▸ **WORK ITEM**
The reply should hold nothing except the lines from the one with "Click the Bose Snapcode image" through the end of the entries, duplicated exactly and with no pictures.

Stored data
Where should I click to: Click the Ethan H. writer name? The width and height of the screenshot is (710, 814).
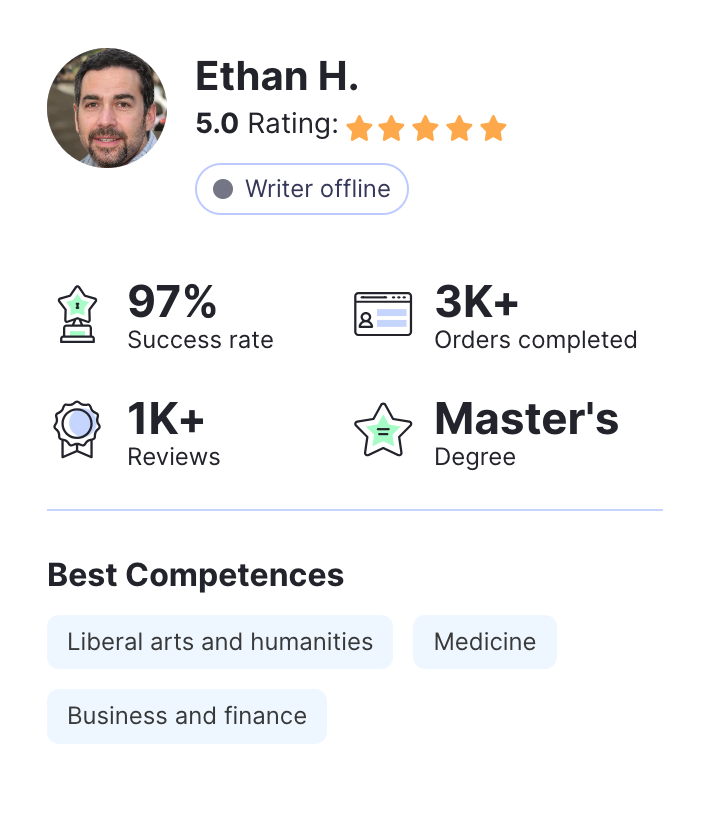click(x=276, y=77)
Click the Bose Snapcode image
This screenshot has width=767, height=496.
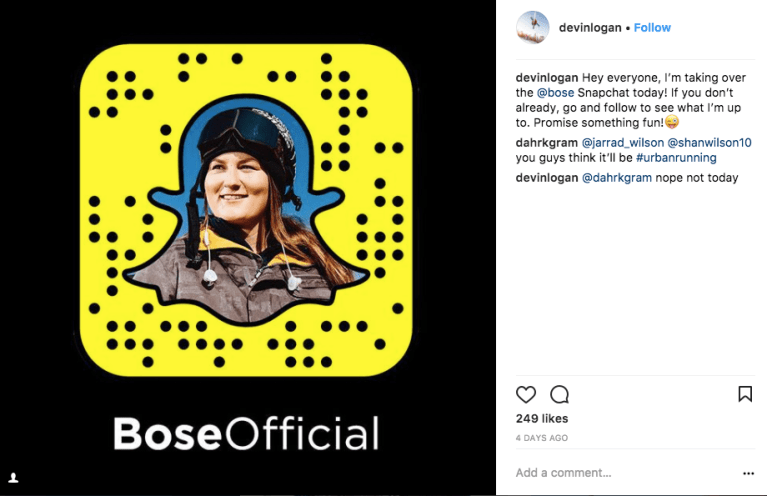(246, 210)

▸ **ANSWER SPACE**
Click the Bose Snapcode image
This screenshot has width=767, height=496.
(246, 210)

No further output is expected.